Dá para ver que as experiências familiares de sua adolescência refletiram na sua vida adulta. Contudo, no decorrer da leitura, vendo pelo que ele havia passado, vi no Henry adolescente alguém que tinha atitudes interessantes que, curiosamente, pareceram não aflorar no Henry adulto. No começo faz sentido, mas, ao final do livro, quando já se tem a história toda, parece que o Henry adulto não soube aprender com as próprias experiências. Ou talvez seja exatamente tudo o que aconteceu com ele que o fez ser daquela maneira. Afinal, situações difíceis nem sempre nos ajudam a melhor encarar as situações diárias, às vezes criando uma espécie de resistência nas pessoas.
“O desastre é iminente, o que importa é como se administra a queda” (p. 49).
O livro começa, na verdade, com um capítulo de 1986, com Henry adulto, após a morte de sua esposa. Ao se deparar com o hotel Panamá, o qual está em novas mãos, num processo de reforma, Henry acredita que um dos objetos encontrados no porão é de sua amiga de infância Keiko. Durantes os anos de guerra, o porão do hotel fora usado por famílias japonesas para guardarem seus pertences e então, após quarenta anos, os objetos foram reencontrados, trazendo à tona o que ficou esquecido no passado. O hotel Panamá, nesse caso, funciona como um marco do passado com o futuro, daí o título “na esquina do tempo”.
“[...] objetos empoeirados, intocados durante mais de quarenta anos. Guardados para dias melhores que jamais viriam” (p. 15).
Com alguns capítulos aparece Keiko, uma menina japonesa que vai à mesma escola de Henry e que, com o tempo, acaba se tornando sua amiga.
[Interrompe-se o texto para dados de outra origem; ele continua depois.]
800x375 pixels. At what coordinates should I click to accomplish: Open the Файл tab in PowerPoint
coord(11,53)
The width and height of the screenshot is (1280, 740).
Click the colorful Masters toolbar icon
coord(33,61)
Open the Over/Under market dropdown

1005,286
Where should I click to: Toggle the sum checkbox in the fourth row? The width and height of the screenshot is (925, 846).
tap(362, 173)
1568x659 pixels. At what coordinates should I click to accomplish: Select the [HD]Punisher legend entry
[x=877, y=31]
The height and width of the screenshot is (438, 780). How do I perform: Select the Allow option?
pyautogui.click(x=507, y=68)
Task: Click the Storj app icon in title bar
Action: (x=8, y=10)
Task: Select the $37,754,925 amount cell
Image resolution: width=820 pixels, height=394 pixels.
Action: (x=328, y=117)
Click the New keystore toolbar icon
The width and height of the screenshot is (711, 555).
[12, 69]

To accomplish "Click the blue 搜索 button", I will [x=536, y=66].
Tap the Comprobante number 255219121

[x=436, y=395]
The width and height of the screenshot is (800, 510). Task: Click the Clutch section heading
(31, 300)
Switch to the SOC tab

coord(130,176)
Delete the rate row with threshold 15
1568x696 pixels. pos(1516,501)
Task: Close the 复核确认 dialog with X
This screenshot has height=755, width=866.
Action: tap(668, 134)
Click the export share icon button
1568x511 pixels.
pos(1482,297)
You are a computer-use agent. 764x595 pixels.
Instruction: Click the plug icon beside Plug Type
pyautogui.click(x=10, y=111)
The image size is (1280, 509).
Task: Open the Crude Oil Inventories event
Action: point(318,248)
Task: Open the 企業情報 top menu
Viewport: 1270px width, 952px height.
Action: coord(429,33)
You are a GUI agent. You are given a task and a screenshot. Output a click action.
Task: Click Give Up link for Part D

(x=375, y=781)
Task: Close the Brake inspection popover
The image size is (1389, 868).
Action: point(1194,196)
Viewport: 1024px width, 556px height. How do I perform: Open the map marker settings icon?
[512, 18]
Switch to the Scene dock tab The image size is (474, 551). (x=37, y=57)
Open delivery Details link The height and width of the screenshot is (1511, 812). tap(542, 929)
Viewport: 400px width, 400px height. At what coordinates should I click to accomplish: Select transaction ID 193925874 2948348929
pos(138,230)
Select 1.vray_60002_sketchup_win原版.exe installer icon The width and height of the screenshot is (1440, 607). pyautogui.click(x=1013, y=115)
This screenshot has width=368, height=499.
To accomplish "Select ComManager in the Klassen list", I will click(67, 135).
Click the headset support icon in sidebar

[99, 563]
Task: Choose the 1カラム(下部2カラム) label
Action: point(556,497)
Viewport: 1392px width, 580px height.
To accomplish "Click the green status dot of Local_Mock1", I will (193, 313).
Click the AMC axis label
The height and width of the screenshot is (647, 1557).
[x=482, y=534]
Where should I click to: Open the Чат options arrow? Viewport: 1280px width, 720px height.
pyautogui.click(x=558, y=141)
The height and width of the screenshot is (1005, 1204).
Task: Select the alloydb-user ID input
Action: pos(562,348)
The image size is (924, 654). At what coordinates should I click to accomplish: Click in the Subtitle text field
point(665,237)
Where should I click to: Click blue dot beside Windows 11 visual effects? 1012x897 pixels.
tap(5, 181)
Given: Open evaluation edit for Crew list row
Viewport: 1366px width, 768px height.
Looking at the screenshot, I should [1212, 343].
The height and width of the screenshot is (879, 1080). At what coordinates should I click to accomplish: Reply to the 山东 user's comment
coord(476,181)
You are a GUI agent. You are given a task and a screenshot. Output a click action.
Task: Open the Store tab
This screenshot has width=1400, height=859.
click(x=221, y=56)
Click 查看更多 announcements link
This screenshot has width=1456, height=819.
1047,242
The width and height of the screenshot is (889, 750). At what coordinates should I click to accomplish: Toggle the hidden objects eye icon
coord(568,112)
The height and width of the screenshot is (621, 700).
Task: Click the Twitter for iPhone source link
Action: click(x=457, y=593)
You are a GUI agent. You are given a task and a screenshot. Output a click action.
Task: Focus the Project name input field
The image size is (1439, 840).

Considerando o que Henry passava, em casa e na escola, sem um local onde ele realmente sentisse que pertencesse, ele encontra em Keiko uma confidente, uma amizade que passava as barreiras sociais.
Um ponto interessante, embora não seja inovador, é a questão familiar. Enquanto que na família de Henry havia essa não comunicação, o pai sempre por dentro das questões políticas e sendo totalmente contrário aos japoneses, na família de Keiko havia comunicação, um companheirismo e aceitação que viria a ser outro mundo a Henry.
“Não concordamos com as decisões, mas demonstramos a nossa lealdade com a obediência” (p. 295).
Enfim, é uma história bem interessante. Em minha opinião, as melhores partes do livro foram as do passado, do Henry na adolescência. Os capítulos referentes ao futuro, ou talvez seja melhor dizer presente, foram importantes para a obra, trouxeram bastantes questões e resoluções pertinentes. Contudo, comparada à outra, parece que ficou apenas como uma conclusão da história. Ademais, quanto à narrativa, de início achei muito estranha, estou acostumada a narrativas que sejam escritas com maior presença de tempo verbal no passado, e logo de cara aparece muito “presente”. Mas fora isso, achei a narrativa um pouco fraca, objetiva demais, embora depois de alguns capítulos dê para se acostumar com o estilo.
Gostei bastante do livro, e é uma leitura que eu recomendo a quem goste de histórias de épocas de guerra e/ou drama.